> _GIVEN TASK_: Count the rows below that contain the word "Open" and give only that number.

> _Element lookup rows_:

++++

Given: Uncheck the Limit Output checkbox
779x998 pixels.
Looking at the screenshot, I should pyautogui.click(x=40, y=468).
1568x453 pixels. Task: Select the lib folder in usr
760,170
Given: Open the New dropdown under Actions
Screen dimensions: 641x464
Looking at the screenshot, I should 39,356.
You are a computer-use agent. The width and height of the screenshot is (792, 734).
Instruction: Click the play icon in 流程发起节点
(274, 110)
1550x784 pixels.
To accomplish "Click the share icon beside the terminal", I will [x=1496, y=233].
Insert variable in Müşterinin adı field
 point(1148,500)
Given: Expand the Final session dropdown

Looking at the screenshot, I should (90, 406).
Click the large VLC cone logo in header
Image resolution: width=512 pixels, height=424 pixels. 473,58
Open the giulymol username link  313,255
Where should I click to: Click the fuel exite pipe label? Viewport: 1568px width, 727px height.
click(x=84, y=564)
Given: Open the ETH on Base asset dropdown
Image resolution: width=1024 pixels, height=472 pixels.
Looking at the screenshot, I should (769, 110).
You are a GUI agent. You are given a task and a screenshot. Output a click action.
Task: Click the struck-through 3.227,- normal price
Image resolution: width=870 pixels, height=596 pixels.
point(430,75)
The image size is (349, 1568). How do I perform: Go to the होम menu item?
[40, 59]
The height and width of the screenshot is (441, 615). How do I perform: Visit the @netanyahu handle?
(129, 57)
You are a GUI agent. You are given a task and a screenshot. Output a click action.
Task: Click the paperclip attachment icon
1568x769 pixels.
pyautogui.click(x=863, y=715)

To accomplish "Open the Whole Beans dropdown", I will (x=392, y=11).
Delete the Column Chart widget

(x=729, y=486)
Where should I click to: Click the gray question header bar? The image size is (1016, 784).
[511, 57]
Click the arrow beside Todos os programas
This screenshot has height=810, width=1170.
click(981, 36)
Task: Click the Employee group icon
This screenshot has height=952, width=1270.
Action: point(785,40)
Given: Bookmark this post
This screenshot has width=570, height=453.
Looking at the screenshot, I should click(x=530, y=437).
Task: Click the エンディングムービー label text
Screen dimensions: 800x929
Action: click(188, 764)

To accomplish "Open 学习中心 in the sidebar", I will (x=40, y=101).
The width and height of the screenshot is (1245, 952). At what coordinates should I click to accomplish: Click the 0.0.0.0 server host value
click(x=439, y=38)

++++

> _EXERCISE RESULT_: 5